Recreational reading plays a key role in maintaining literacy skills. Parental encouragement and role modelling of regular reading during the holidays is therefore important. Providing a range of different experiences, and opportunities to do ‘new’ things over the summer holidays, can also go a long way to alleviating summer learning loss.  

"Adolescents entering the adult world in the 21st century will need to read and write more than at any other time in human history. They will need advanced levels of literacy to perform their jobs, run their households, act as citizens, and conduct their personal lives. They will need literacy to cope with the flood of information they will find everywhere they turn. They will need literacy to feed their imaginations, so they can create the world of the future. In a complex, and sometimes dangerous world, the ability to read can be crucial." — International Reading Association, (Moore et al, 1999, p. 3 as cited by Clark & Rumbold, 2006).

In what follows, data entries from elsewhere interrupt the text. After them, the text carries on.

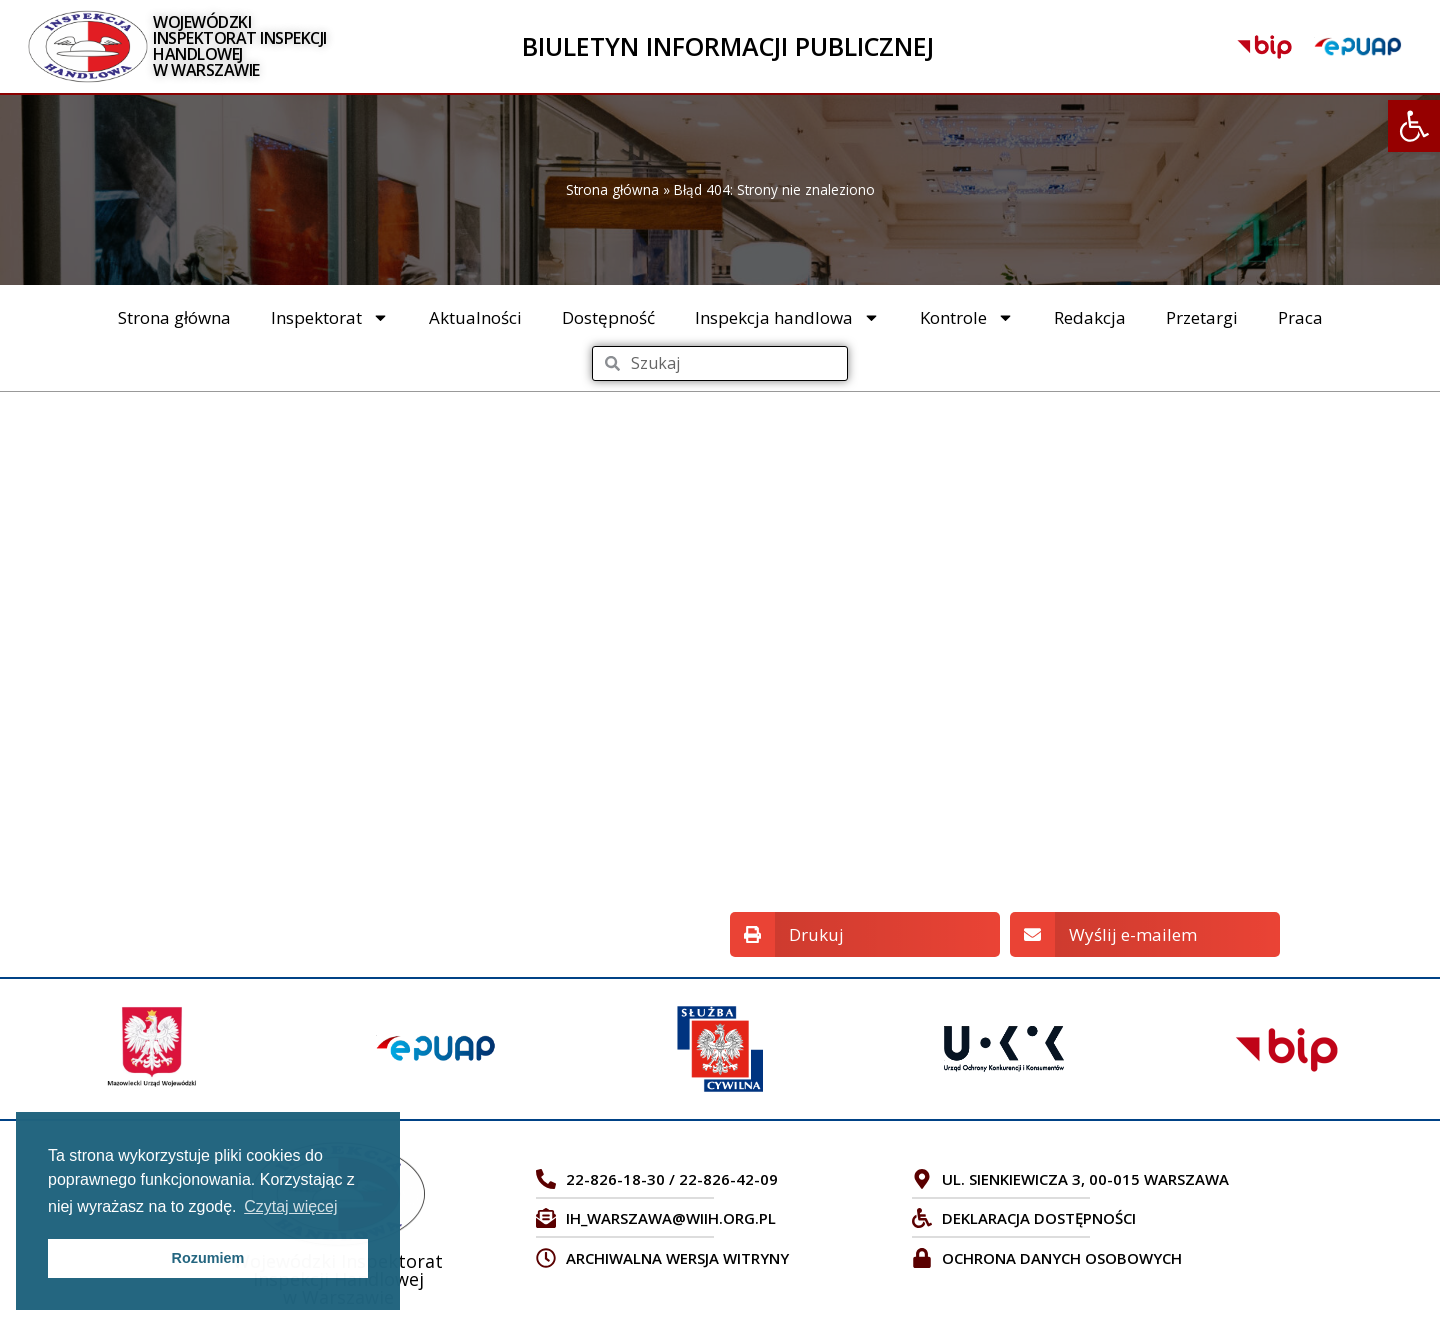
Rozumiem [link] (208, 1258)
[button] (865, 934)
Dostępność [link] (608, 317)
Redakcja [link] (1090, 317)
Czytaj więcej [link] (290, 1206)
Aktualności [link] (475, 317)
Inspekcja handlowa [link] (787, 317)
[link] (1414, 126)
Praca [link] (1300, 317)
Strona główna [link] (612, 189)
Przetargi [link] (1202, 317)
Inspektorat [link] (330, 317)
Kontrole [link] (967, 317)
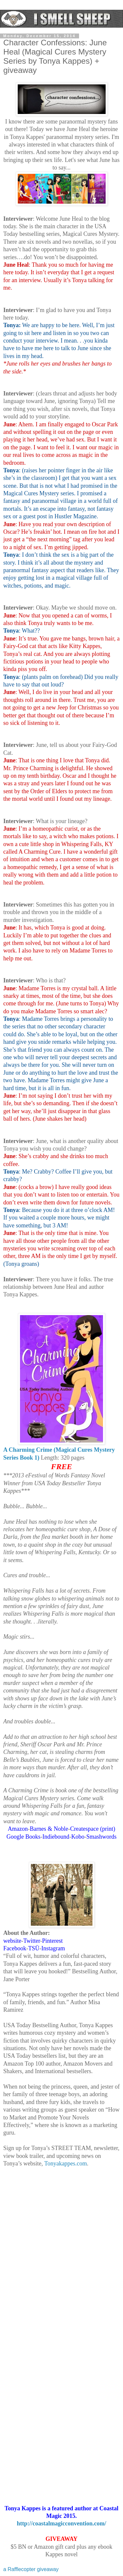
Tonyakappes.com (65, 2163)
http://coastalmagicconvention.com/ (61, 2523)
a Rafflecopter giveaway (31, 2569)
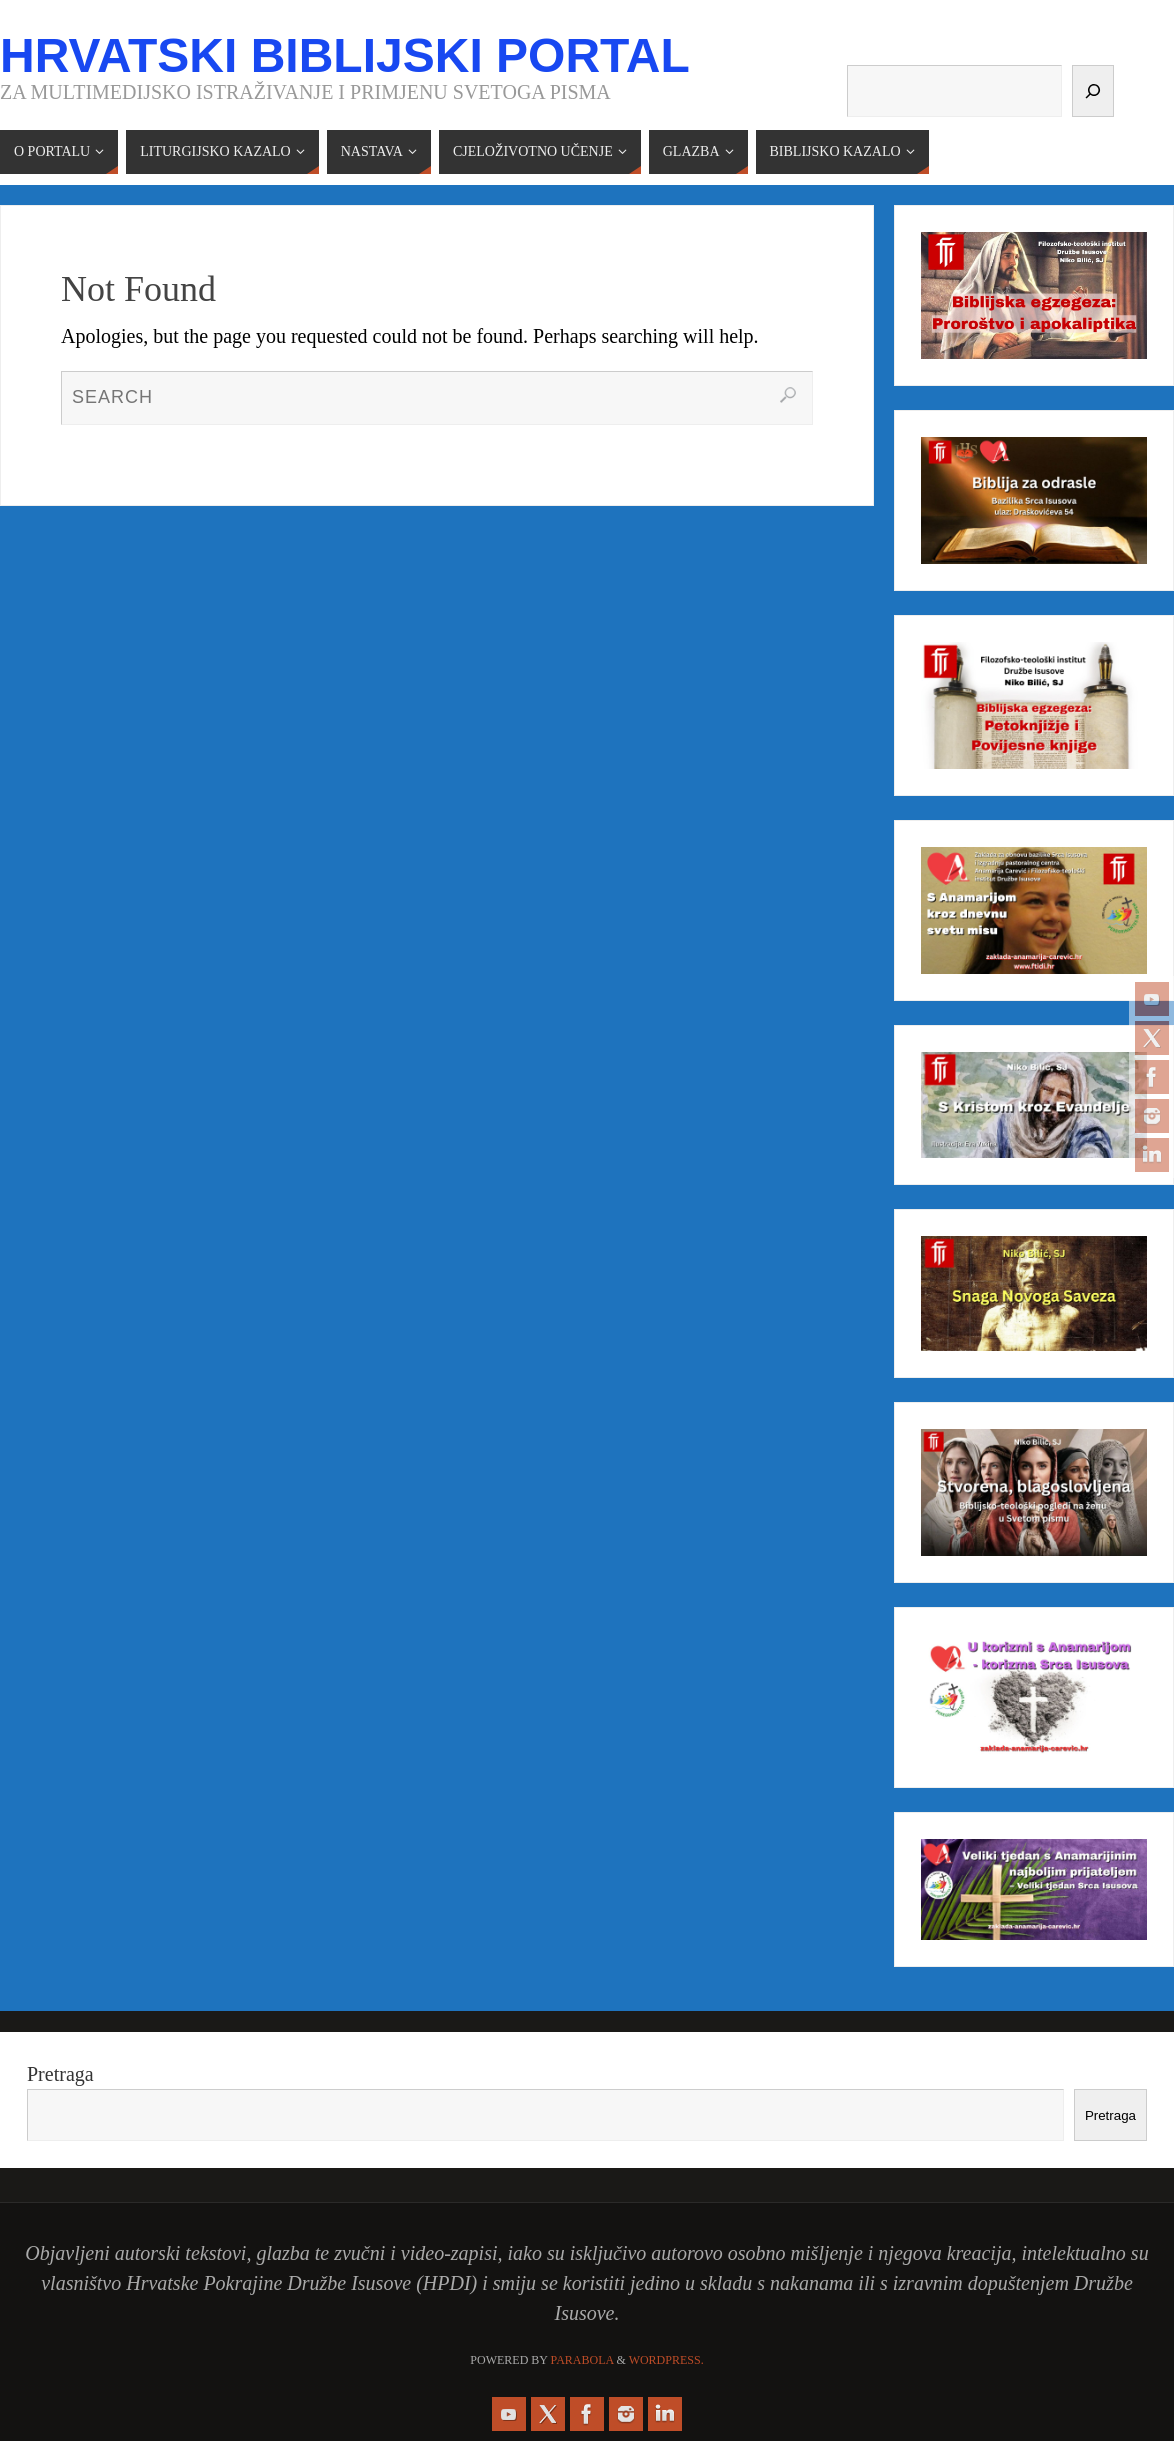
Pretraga (60, 2074)
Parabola (582, 2360)
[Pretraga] (1093, 91)
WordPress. (666, 2360)
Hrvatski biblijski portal (345, 56)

Ideas for engaging with your son and building reader relationships:

  • Share a book with your son. No one is too old to be read to. Take turns reading a chapter.
  • Talk to your son about reading. The most recent research suggests that a relationship around reading is more effective in encouraging students to read than just modelling the behaviour. Read aloud to your son. Discuss the book you are reading. Discuss your son’s reading book with him. Ask him questions.
  • Share your reading life with your son - the questions you have while reading, how you select something to read, why you sometimes do not finish a text, why you sometimes re-read a text, troubles you have had with reading, the strategies you find helpful as a reader, what you are learning or have learned from reading.
  • Know your audience - expand your knowledge of what your son is reading. Make recommendations and accept recommendations from him. Challenge yourself to read some teen fiction. When was the last time you visited the public library? Are you familiar with the books they have available? How many of them have you read?

Reading for Pleasure

Aside from the sheer joy of exercising the imagination, research shows that reading for pleasure improves literacy, social skills, health, and learning outcomes.

It gives people access to culture and heritage and empowers them to become active citizens, who can contribute to economic and social development.